En nuestro país se puede lograr llegar a estos cuatro pasos, siempre y cuando se dé una educación informativa más que una educación instructiva, ya que de nada nos servirá que en nuestra empresa trabajen personas que tengan varias licenciaturas, maestrías o doctorados, si no es puntual, si no es honesto, si no sabe trabajar en equipo, si no tiene mística…, mientras más tiempo lo tengas más daño te va a ocasionar.

Los valores son lo más importante en el ser humano y es lo que hace el cambio en nuestro país, y en la gente que triunfa o en la que se queda en la mediocridad. Los elefantes de los circos son animales tan grandes que tienen que ser amarrados por los cirqueros, fueron creciendo en lugares sucios y con malos olores. Cuando salen a trabajar salen como lo hacen muchos de los trabajadores de nuestras empresas, sólo hacen el trabajo que deben de hacer, ni un movimiento de más ni un movimiento de menos, sólo dan lo que les piden, y una vez que terminan de trabajar los vuelven a anclar. Así es durante mucho tiempo hasta que se mueren o lo cambian en el camino por otro elefante. Los elefantes nunca salen a trabajar con mística, no trabajan por buscar resultados, por un objetivo, o por un sueño, van a trabajar simplemente por miedo o por necesidad.

Cuando nuestros empleados tienen mística, van por resultados, por objetivos, por metas y por lograr sueños todo cambia, ya que el que cumple con sus obligaciones y da más de lo que debe, convierte su mundo en un paraíso, en cambio el que sólo pide y sólo exige, a diferencia del que da, convierte su mundo en un abismo.

Muy poco se puede hacer cuando la raíz de todo esto, es decir la educación, está mal. Países que han quedado hechos polvo después de la guerra como Alemania y Japón, han logrado resurgir porque la educación básica estaba bien enraizada, y aunque caigan bombas atómicas y lleguen tsunamis, si la planta está bien enraizada vuelve a reverdecer, si la raíz está podrida muy poco se va a poder hacer. Si quieres riqueza para diez años, siembra árboles frutales, pero si quieres riqueza para toda la vida, siembra en ti y en tu gente educación.
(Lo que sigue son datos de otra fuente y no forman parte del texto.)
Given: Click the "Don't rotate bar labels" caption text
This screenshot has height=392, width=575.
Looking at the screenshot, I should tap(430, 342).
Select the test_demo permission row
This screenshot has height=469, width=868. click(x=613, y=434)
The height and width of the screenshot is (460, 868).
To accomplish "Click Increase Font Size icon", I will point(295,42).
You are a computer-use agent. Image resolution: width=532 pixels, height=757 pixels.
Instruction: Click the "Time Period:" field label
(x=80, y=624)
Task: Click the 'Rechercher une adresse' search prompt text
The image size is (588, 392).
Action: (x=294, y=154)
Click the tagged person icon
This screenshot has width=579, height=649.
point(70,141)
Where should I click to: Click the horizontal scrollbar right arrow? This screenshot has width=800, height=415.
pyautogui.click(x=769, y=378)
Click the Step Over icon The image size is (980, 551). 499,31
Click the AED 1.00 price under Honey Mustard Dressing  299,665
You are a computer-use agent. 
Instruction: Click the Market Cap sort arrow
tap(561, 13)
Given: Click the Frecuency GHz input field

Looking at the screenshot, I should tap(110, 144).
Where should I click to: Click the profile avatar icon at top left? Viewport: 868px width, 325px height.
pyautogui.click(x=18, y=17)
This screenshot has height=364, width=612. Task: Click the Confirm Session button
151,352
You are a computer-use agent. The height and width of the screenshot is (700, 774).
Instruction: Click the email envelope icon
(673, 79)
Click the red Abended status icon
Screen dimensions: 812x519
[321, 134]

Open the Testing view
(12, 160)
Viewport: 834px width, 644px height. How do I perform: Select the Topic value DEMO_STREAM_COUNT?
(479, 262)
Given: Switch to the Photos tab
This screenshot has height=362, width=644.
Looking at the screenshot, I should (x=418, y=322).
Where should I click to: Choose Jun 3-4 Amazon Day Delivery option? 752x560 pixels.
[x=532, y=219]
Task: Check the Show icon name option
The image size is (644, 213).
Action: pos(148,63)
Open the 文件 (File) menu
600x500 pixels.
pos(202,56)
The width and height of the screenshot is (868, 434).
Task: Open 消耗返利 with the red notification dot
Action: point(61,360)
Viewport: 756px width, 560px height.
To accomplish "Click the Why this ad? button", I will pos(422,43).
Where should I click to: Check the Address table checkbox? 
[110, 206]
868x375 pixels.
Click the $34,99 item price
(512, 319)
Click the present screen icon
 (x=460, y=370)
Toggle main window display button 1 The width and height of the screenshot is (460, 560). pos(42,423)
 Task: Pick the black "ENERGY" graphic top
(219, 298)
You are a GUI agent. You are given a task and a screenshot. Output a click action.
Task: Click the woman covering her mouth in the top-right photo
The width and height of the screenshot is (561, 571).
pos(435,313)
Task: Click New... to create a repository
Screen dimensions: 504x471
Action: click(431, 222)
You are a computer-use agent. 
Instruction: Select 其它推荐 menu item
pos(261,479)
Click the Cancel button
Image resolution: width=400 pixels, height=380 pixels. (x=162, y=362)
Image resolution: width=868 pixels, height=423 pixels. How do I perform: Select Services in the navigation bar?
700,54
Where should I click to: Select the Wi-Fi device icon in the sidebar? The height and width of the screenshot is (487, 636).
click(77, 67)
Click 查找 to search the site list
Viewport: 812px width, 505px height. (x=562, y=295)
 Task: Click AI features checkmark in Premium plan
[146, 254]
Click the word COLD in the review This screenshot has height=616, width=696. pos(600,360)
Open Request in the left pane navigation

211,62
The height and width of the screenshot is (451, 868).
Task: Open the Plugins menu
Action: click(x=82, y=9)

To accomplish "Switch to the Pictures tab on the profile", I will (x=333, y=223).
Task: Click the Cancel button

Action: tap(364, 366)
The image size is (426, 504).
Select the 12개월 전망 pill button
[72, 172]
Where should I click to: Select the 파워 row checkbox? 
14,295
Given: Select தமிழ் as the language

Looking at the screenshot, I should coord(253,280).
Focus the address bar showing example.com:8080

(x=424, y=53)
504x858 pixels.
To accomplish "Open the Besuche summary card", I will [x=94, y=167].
En las empresas y en los hogares hay que sembrar siempre educación. 3 de los problemas que tiene nuestro país son: alimentación, educación y el trabajo; si a estas tres cosas no le damos la importancia debida nos será muy difícil salir adelante.

Cuando logramos tener más allá de una relación laboral con nuestros empleados y logramos relacionarnos más, nos damos cuenta cuáles son las angustias que tienen los trabajadores de nuestro país, entre ellas, que no cuentan con seguridad de trabajo, no saben cuándo lo van a despedir y siempre vive angustiado; pero algunas de las razones por las cuales los jefes de los empleados prescinden de sus servicios es porque llegan muchas veces tarde, faltan mucho, roban algo de la empresa, tienen algún tipo de vicios nocivos o porque comparte información de la empresa con la competencia, pero si el empleado no muestra ninguno de estos aspectos siempre tendrá seguridad de su trabajo.

Los sueldos nunca son motivadores para los trabajadores  ya que al primer y segundo mes se sienten conformes con su salario, al tercer mes siente que les hace falta, al cuarto mes ya se sienten inconformes y durante los siguientes meses siguen renegando de su trabajo y de su sueldo. El único motivador que hace que la gente se mueva y trabaje, son los sueldos morales, es decir, reconocer y agradecer su trabajo y su labor dentro de la empresa.